### Fonte
☆ ☆ ☆ ☆ ☆ ☆ ☆

Na fase atual da ciência processual, três são os critérios empregados para atender esta exigência do princípio do juiz natural: o objetivo, o territorial e o funcional. Porém, tais critérios não são utilizados de forma aleatória, mas com o fim de alcançar uma descentralização da atividade jurisdicional adequada à forma de Estado adotada e à racionalização almejada ao bom desempenho da jurisdição. Mas o que é jurisdição?(19)
A jurisdição é uma função de Estado, ou seja, uma função da soberania do Estado(20), como preconiza CHIOVENDA(21). Assim, a jurisdição, como todos os demais atributos do Estado - a função legislativa e a governamental -, é una na soberania. Esta unidade da jurisdição é inquestionável em todas nações que se revelam como Estado de Direito. Porém, o que de fato ocorre é a incompreensão do alcance desta unidade.
O princípio da unidade jurisdicional é, na realidade, uma conseqüência natural do princípio da separação dos poderes, segundo o qual, cada poder apenas pode ser exercido por um só órgão estatal, como nos elucida ENRIQUE ÁLVAREZ CONDE(22), e tem aplicação plena em todos os Estados de Direito, independentemente da Forma de Estado. Tal unidade da jurisdição nada mais é do que aquilo que JOSÉ JOAQUIM GOMES CANOTILHO chama de reserva de juízes (richtervorbehalt)(23), ou seja, a conjugação dos princípios da exclusividade jurisdicional - os magistrados só podem exercer função jurisdicional - e do monopólio jurisdicional - a função jurisdicional só pode ser exercida por juízes e magistrados -, como derivação natural do princípio da separação dos poderes, como nos esclarece ENRIQUE ÁLVAREZ CONDE(24).

☆ ☆ ☆ ☆ ☆ ☆ ☆

### Segmento de dados

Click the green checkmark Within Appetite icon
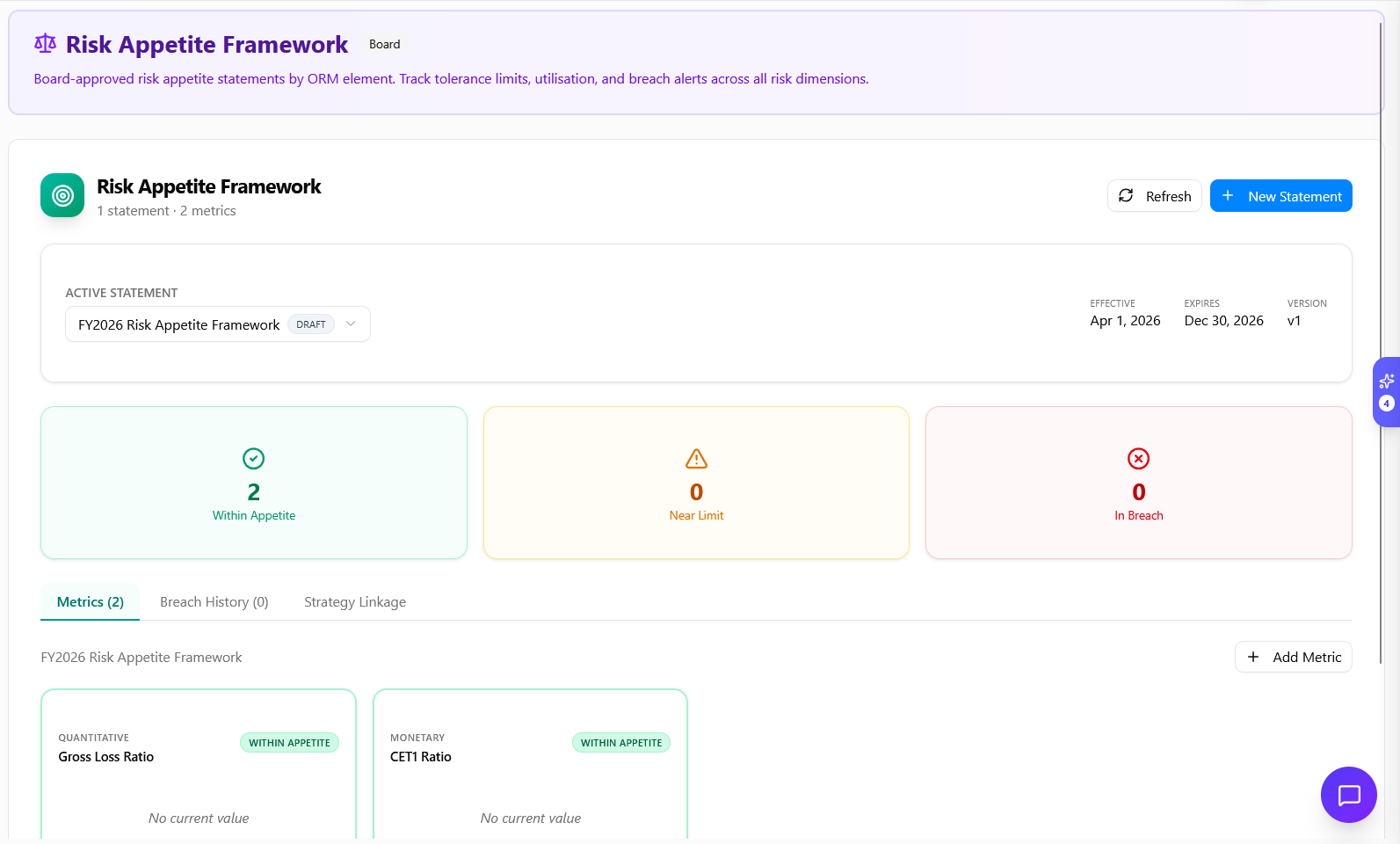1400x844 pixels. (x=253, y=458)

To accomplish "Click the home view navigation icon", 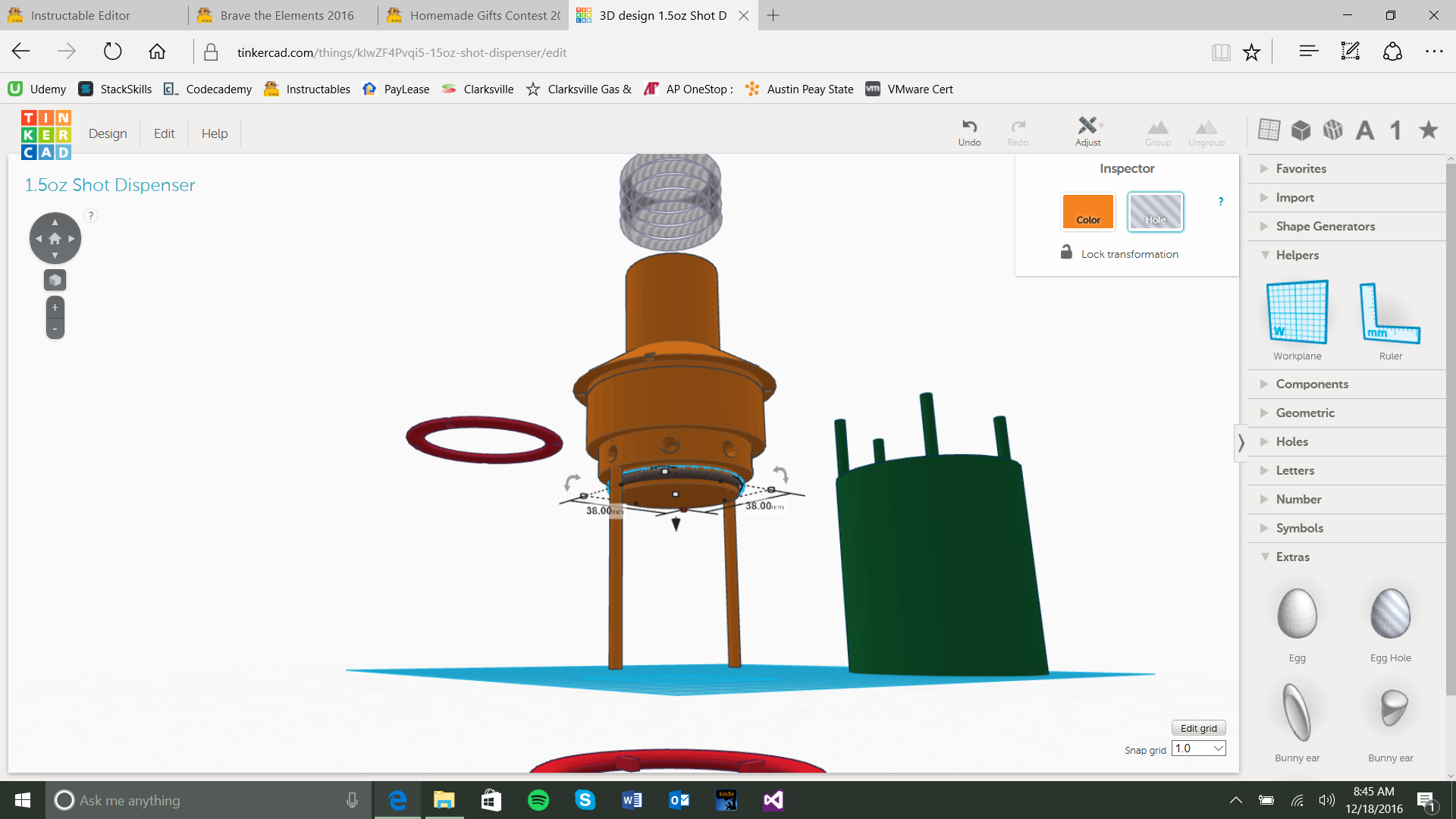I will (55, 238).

☆ ☆ ☆ ☆ ☆ ☆ ☆

Copie, sem nenhuma alteração, tudo o que vai de "Na fase atual" até "que é jurisdição?(19)" no texto sobre a jurisdição.

Na fase atual da ciência processual, três são os critérios empregados para atender esta exigência do princípio do juiz natural: o objetivo, o territorial e o funcional. Porém, tais critérios não são utilizados de forma aleatória, mas com o fim de alcançar uma descentralização da atividade jurisdicional adequada à forma de Estado adotada e à racionalização almejada ao bom desempenho da jurisdição. Mas o que é jurisdição?(19)